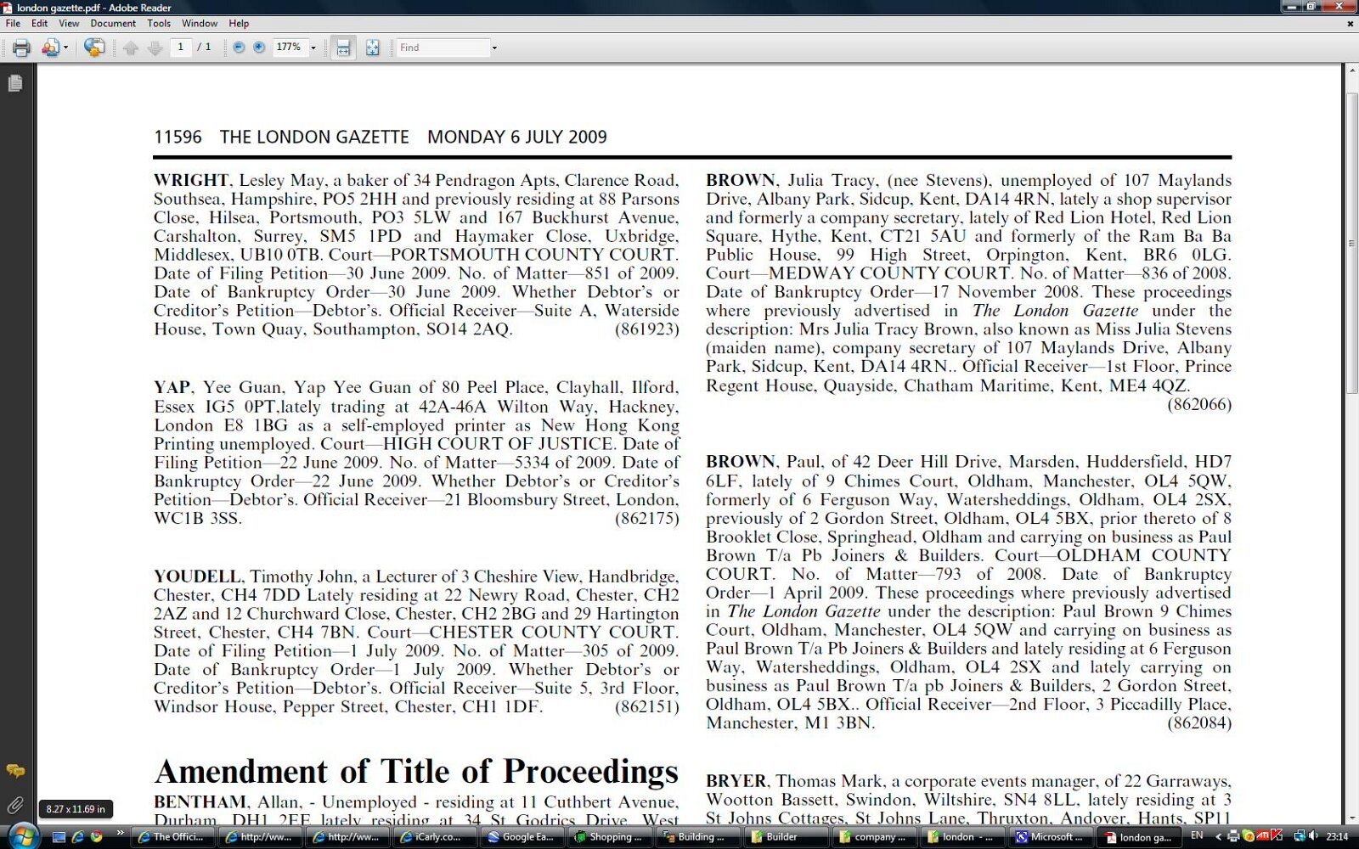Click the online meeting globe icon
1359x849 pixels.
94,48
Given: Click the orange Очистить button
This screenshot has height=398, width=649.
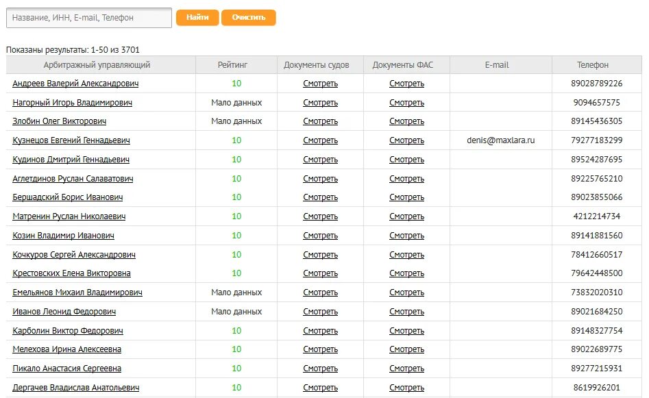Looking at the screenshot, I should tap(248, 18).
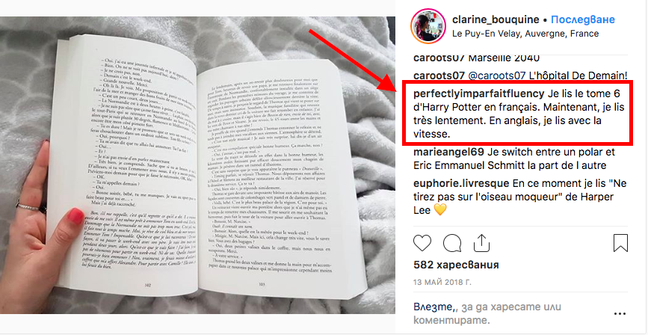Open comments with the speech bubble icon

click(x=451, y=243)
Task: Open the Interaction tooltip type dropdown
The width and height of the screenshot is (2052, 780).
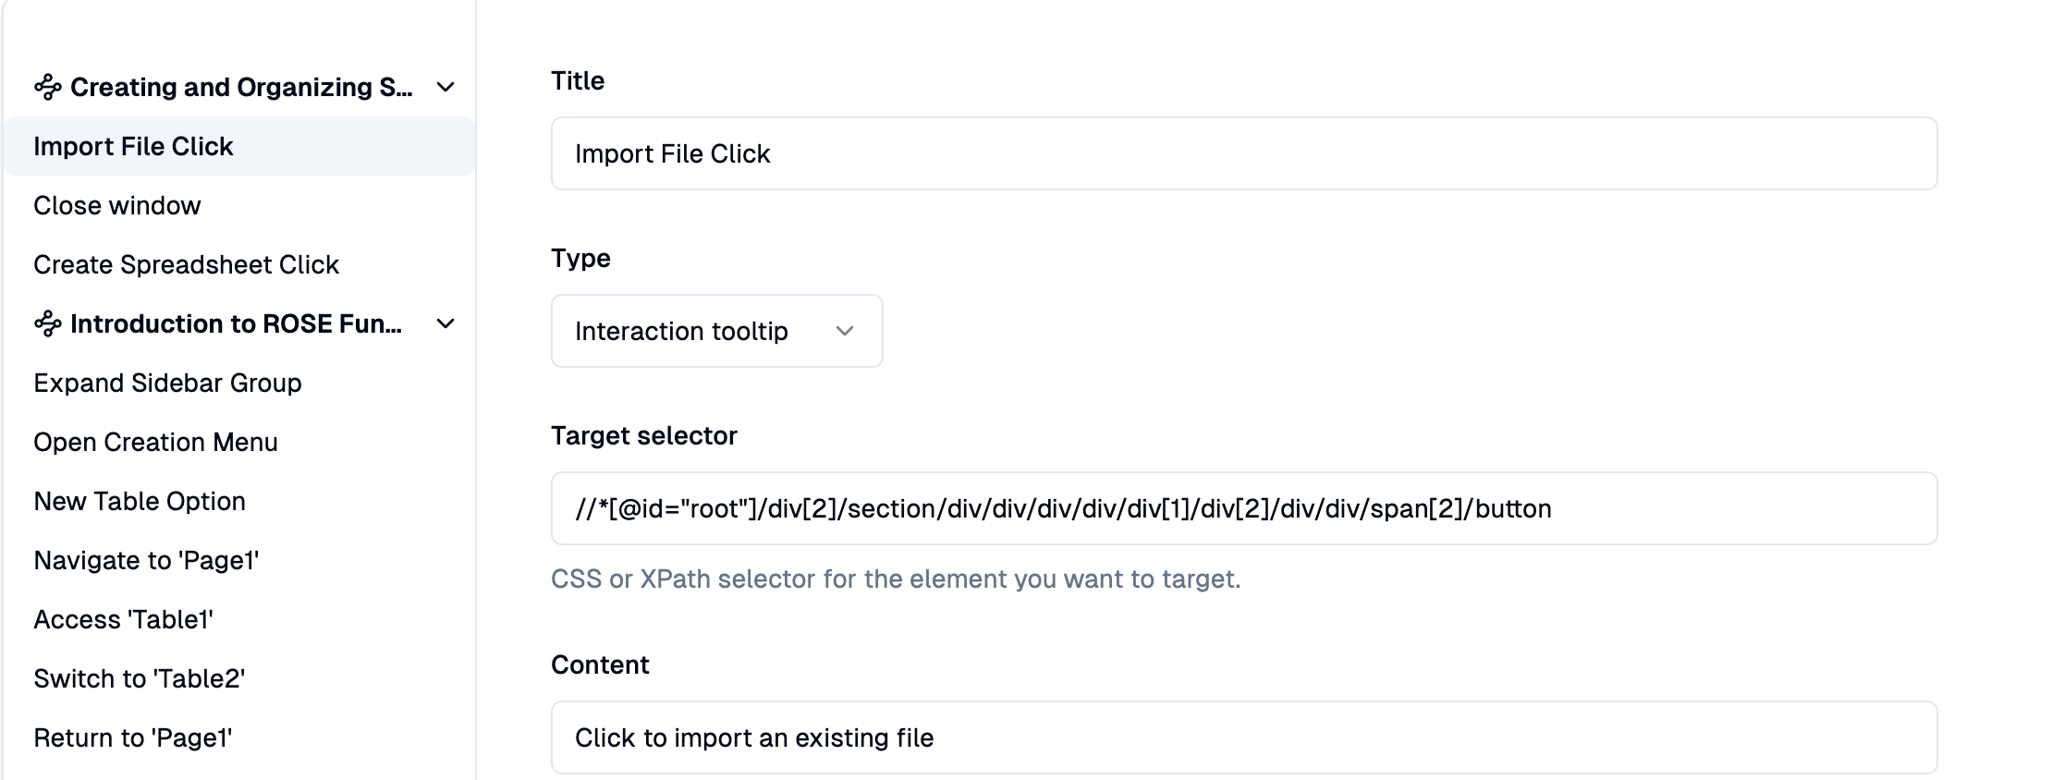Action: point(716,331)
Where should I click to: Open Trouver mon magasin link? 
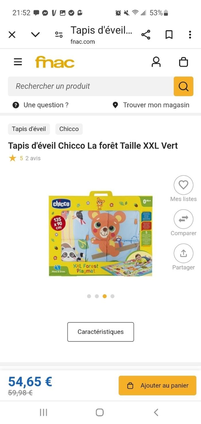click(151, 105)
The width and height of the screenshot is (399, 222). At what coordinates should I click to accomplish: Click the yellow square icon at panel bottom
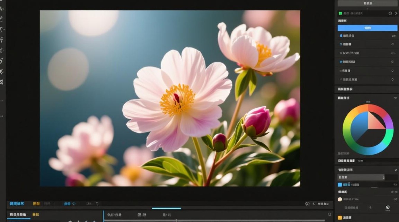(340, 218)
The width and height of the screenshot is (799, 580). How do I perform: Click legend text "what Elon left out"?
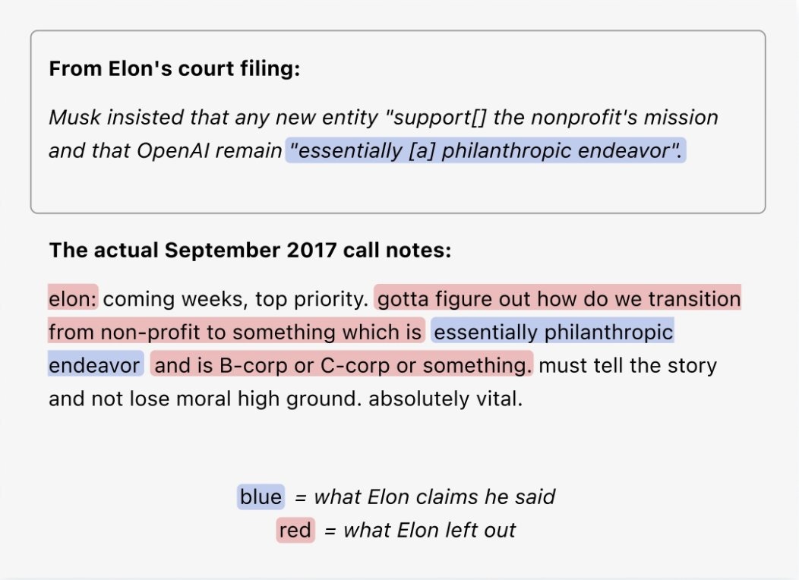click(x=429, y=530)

____

Problem to solve: Return, exactly as they appear, the lines from the line containing "Where should I" through the end of the records above, both ends included, without pictures.

Result below:
Where should I click to: Open Trouver mon magasin link? 
click(151, 105)
The width and height of the screenshot is (399, 222). At what coordinates should I click to accomplish: Click the yellow square icon at panel bottom
(340, 218)
The width and height of the screenshot is (799, 580). How do I perform: Click legend text "what Elon left out"?
click(x=429, y=530)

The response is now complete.